Calcule o seu ganho real por hora após os custos invisíveis do negócio.
Freelancers e contratistas costumam pensar em tarifas diárias ou rendimento anual, mas o que importa é o que se ganha por hora faturável depois de deduzidas as despesas. Introduz o teu rendimento, custos, horas faturáveis e semanas trabalhadas para encontrar a tua taxa real.
Introduz o teu rendimento bruto anual, as tuas despesas empresariais anuais estimadas, as horas semanais que faturas e as semanas que trabalhas por ano. A tua taxa horária real atualiza instantaneamente.
Salário anual, rendimento mensal ou faturação de projeto parecem claros até serem comparados com as horas realmente necessárias para os obter. É aí que pensar em termos horários se torna útil. Transforma um grande número em algo comparável entre empregos, clientes, horários e cargas reais.
Esta ferramenta ajuda a responder a uma pergunta mais prática do que apenas “quanto ganho?”. Ajuda a responder “quanto rende realmente o meu tempo quando as horas entram na conta de forma honesta?”

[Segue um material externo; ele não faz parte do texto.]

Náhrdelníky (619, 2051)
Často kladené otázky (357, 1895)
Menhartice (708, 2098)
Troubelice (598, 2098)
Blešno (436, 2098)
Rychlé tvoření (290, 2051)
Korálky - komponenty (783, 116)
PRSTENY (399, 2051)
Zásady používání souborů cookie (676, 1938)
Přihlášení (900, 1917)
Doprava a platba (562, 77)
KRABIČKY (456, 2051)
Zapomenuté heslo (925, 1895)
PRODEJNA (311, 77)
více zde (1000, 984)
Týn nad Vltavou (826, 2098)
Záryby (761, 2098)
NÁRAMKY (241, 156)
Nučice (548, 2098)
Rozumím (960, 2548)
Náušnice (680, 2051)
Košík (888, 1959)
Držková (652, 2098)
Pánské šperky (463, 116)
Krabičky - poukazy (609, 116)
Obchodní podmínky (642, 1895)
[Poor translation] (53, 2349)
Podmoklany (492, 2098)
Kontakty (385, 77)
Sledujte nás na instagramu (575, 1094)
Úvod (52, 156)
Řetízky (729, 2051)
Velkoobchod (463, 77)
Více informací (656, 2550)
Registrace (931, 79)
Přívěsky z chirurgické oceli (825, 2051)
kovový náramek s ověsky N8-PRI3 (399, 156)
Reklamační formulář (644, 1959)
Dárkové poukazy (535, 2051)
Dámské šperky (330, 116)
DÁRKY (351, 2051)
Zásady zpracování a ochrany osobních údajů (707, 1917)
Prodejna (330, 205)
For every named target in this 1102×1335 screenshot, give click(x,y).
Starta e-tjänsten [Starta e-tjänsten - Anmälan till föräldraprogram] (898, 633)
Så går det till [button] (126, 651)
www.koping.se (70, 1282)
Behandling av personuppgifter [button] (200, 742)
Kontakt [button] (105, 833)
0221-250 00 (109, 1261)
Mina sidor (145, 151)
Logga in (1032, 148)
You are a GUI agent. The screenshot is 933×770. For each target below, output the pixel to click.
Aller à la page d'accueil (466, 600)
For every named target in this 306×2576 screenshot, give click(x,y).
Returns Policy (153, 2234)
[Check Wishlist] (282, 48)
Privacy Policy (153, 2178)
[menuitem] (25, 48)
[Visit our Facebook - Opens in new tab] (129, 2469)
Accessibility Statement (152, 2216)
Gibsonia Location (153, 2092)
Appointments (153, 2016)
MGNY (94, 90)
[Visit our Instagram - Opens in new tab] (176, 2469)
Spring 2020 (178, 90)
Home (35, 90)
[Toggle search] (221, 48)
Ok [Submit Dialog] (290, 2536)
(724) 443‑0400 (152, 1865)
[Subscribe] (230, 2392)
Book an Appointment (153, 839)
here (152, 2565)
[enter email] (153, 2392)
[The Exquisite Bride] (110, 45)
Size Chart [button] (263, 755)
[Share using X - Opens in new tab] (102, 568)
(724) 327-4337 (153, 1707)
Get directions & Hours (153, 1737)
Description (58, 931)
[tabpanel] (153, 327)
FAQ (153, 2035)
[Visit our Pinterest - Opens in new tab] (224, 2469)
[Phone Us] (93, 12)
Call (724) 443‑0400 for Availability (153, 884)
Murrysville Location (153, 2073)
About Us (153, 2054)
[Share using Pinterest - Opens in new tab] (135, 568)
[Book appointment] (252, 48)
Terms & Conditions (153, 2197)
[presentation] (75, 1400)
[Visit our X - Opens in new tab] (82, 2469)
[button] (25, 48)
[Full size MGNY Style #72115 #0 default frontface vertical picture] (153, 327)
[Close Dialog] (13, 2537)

Um salário mais alto não é automaticamente um melhor negócio se também aumentarem as horas esperadas.
Uma base horária ajuda a ver se um trabalho apenas o mantém ocupado ou se é realmente sustentável.
Se uma função começa a consumir mais horas do que o contrato sugeria, o valor horário efetivo pode cair mesmo sem mudar o salário.
O cálculo em si é simples. O valor está na honestidade dos dados inseridos.
Rendimento bruto, horas previstas, horas reais, férias pagas, períodos não remunerados, tempo administrativo e trabalho não faturável alteram o resultado. É por isso que a “taxa certa” muitas vezes não é o primeiro número que vem à cabeça, mas sim o número que sobra depois de olhar para o tempo com honestidade.
Um “emprego de 40 horas” que exige de forma consistente 47 deve normalmente ser avaliado como 47.
O trabalho independente tem de absorver tempos mortos, administração, software, seguros e outros custos que um salário costuma esconder.
Se uma opção é julgada pelo bruto e outra pelo líquido, a comparação já nasce torta.
Uma função pode pagar mais no total e ainda assim sair pior quando as horas extra reais entram na conta.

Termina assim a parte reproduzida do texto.